* Set task 1
List the roles that the passage on Omar Barghouti's discussion at Rhodes University attributes to him in the sentence beginning "The prominent Palestinian".
* Set task 2
Carry on the passage about Omar Barghouti's discussion at Rhodes University, picking up after its final sentence.

* Text block
These are the stirring words of Omar Barghouti in his open letter to “people of conscience in the West”. The prominent Palestinian human rights activist, researcher, author and commentator gave indication of the poetic ability and charisma that inspires this letter in a discussion over Skype with students and academics at Rhodes University on Thursday 3 May 2012. The newly established Rhodes University Palestinian Solidarity Forum (PSF) engaged Barghouti in an attempt to maintain the momentum in Palestinian activism established during Israeli Apartheid Week and to inspire students and academics to feel the immediacy of the struggle to our own pasts and, by extension, the power South African voices can hold in the contemporary international sphere.

Entries on target coordinates
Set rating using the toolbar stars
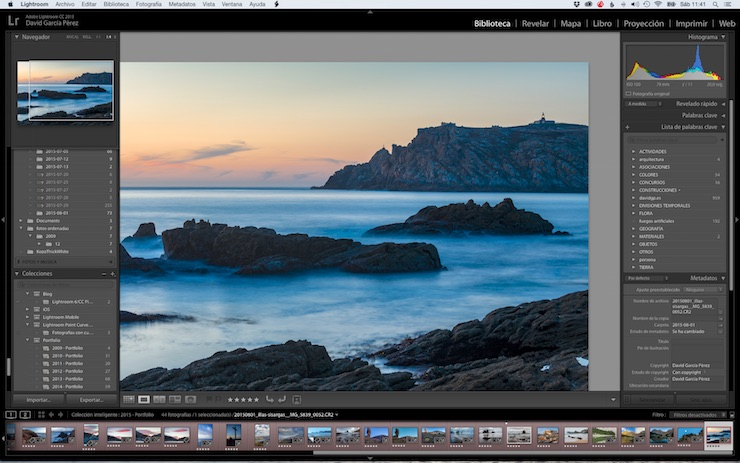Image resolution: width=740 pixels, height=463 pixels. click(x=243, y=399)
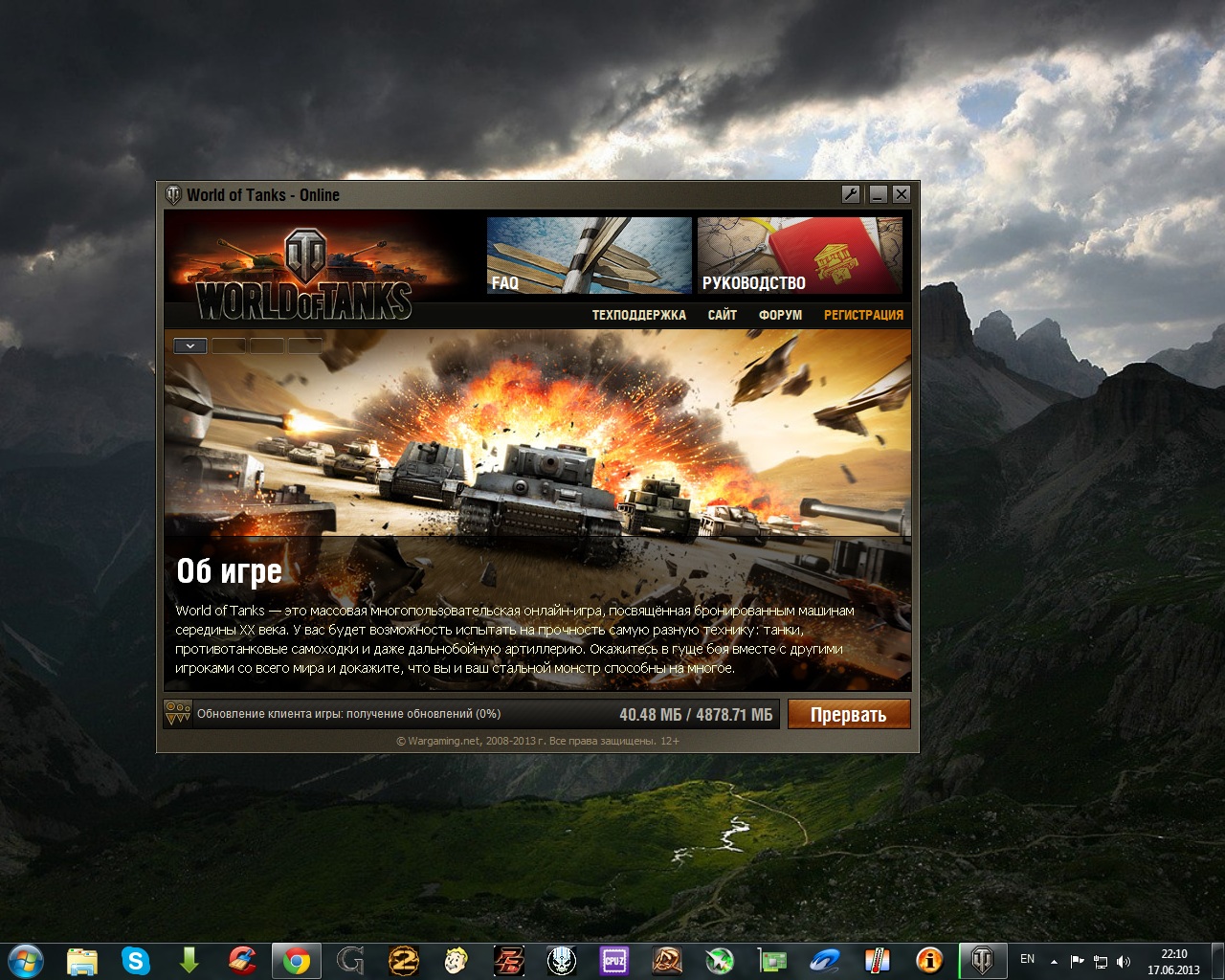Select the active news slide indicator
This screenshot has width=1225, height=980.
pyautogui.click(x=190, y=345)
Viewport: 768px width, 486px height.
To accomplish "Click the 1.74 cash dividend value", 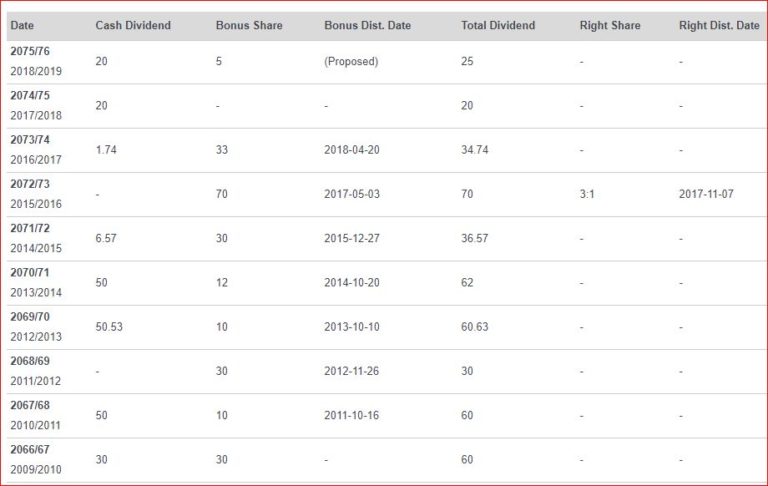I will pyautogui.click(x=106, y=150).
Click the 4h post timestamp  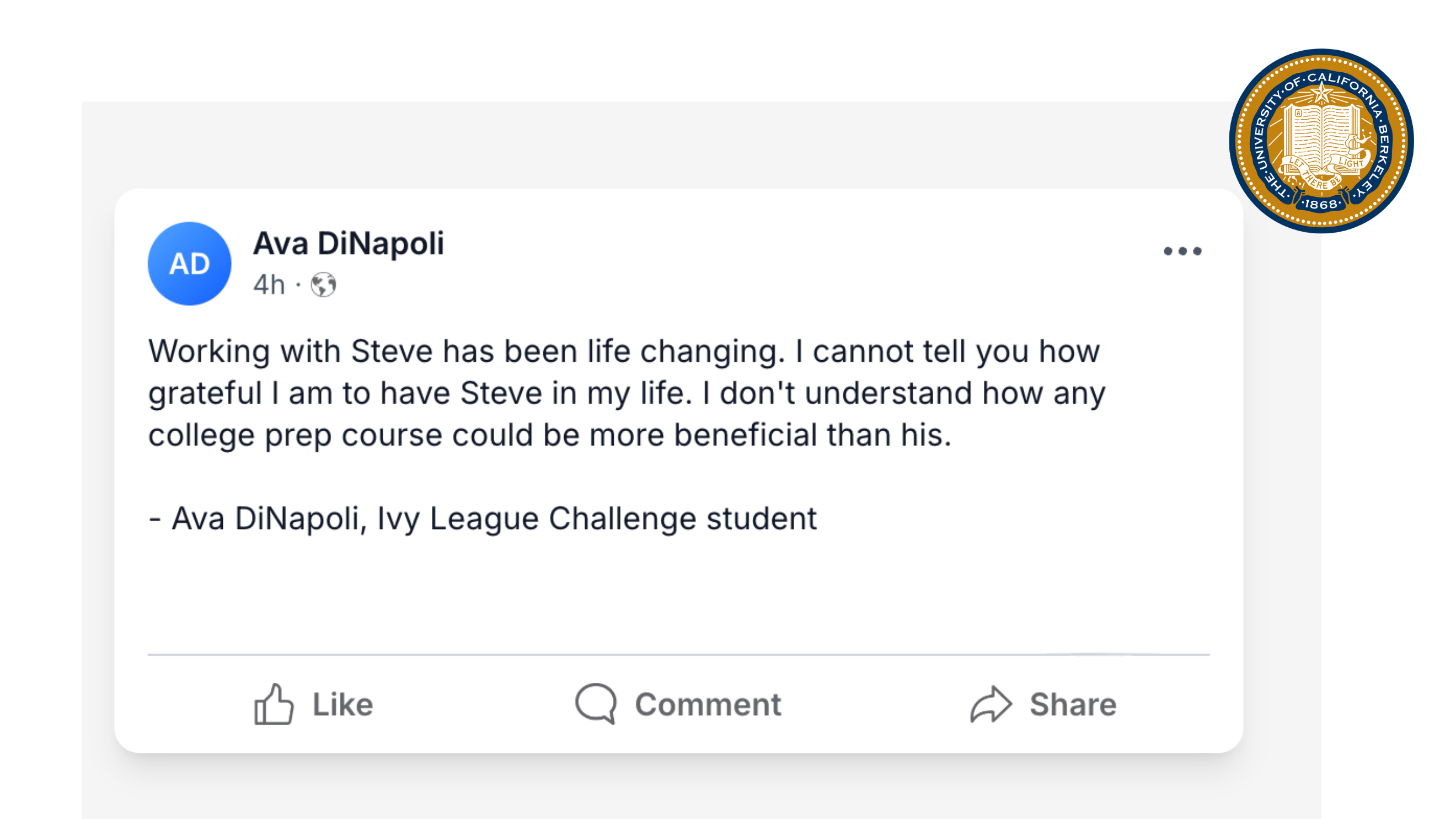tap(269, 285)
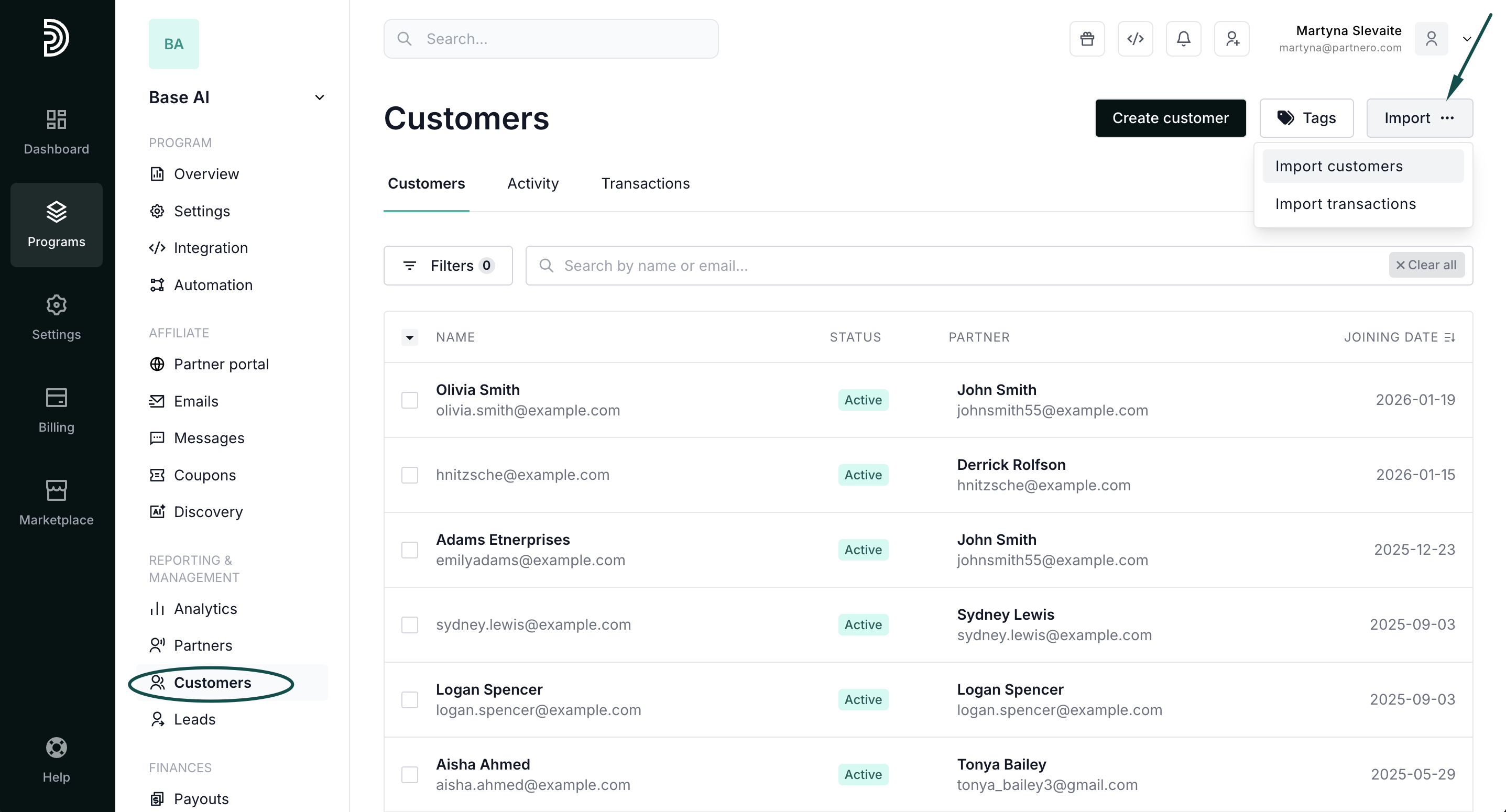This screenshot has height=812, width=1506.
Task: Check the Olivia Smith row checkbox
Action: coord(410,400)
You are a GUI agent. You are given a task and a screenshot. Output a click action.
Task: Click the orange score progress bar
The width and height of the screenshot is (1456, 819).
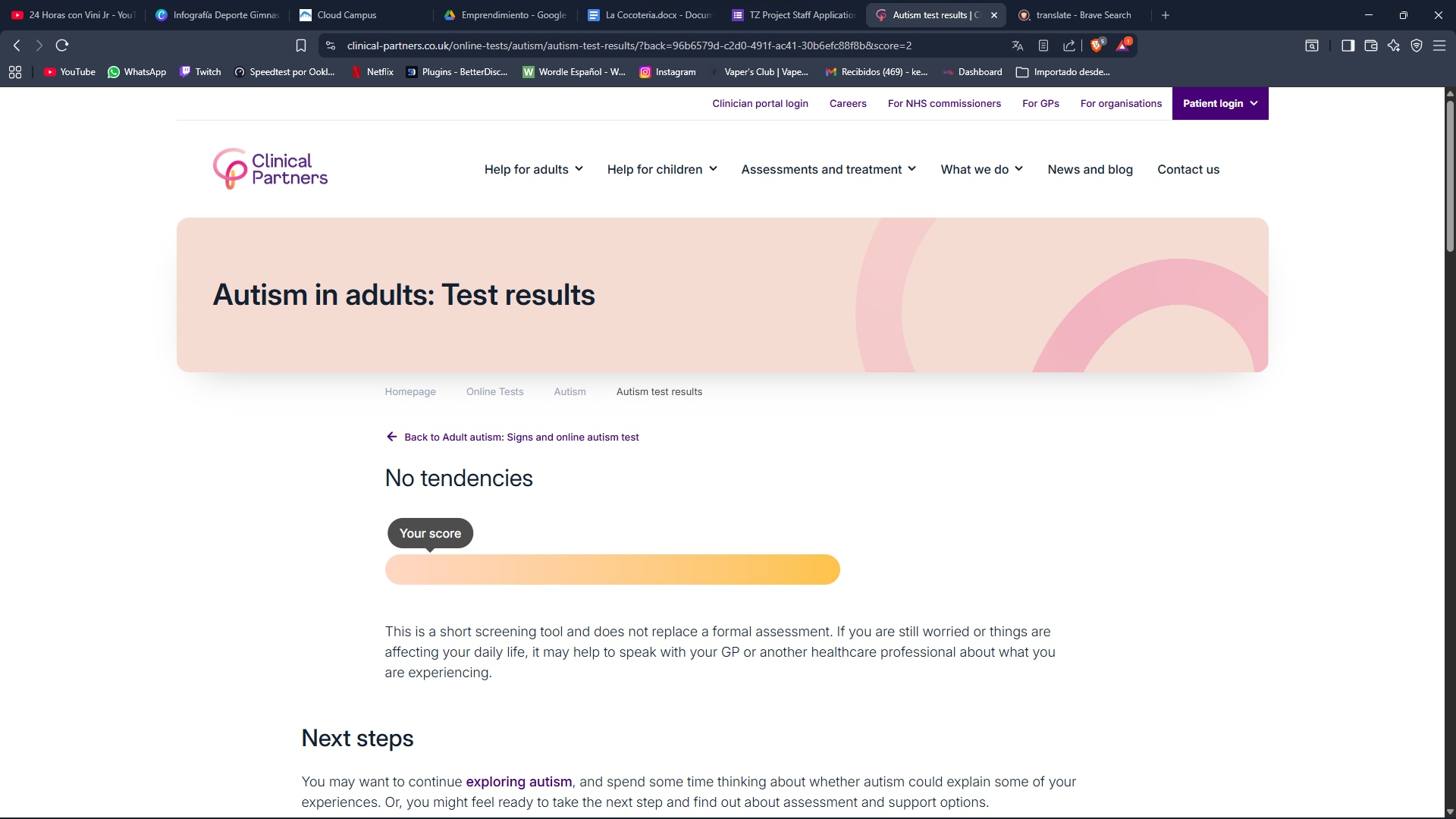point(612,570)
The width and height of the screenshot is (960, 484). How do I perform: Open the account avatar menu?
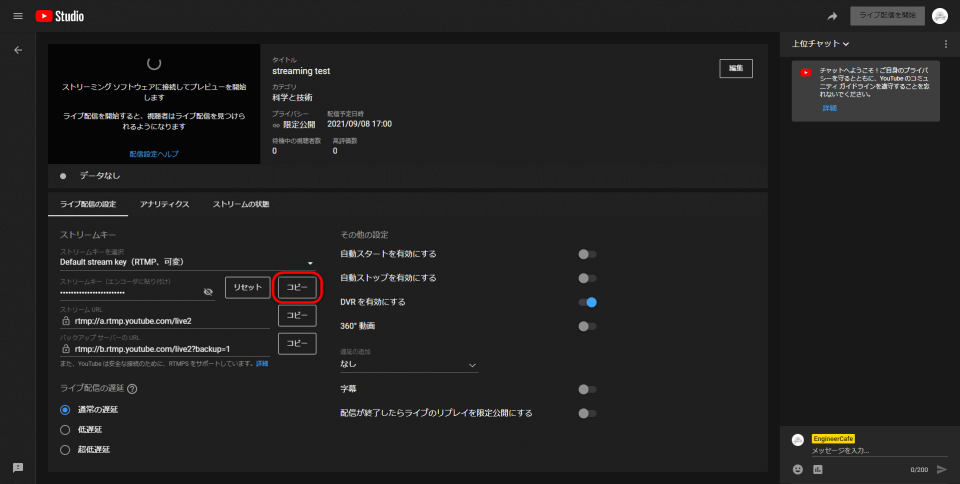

* Response 1
human rights activist, researcher, author, commentator

* Response 2
There is no more powerful international voice of condemnation of Israel than that of Archbishop Desmond Tutu, who has explicitly expressed the macabre similarities between the two regimes of apartheid oppression. For a South African to stand before a destroyed Palestinian home in the West Bank, or a checkpoint, in the process of performing racist and degrading daily rituals, to say, “I have been there, I have lived this”, holds an unprecedented significance. Knowingly, the Palestinian Campaign for Academic and Cultural Boycott of Israel (PACBI) and Boycott, Divestment and Sanctions (BDS) campaign have candidly based their agenda and discourse on the international anti-apartheid campaigns of the 1980s and 1990s. Palestinians are cognisant of the potentiality of the emotive cord that joins us. Professor Adam Habib, Deputy Vice Chancellor of the University of Johannesburg, in a recent conversation with me, recalled how Palestinian academics imparted the moving reflection on him that, compared to the bi-partisan stance of many academic institutions globally, and governments for that matter, Palestinians “expect more from South Africa…we expect different”

Barghouti continues:

“I wish you Egypt so you can rekindle the spirit of the South African anti-apartheid struggle by holding Israel accountable to international law and universal principles of human rights.”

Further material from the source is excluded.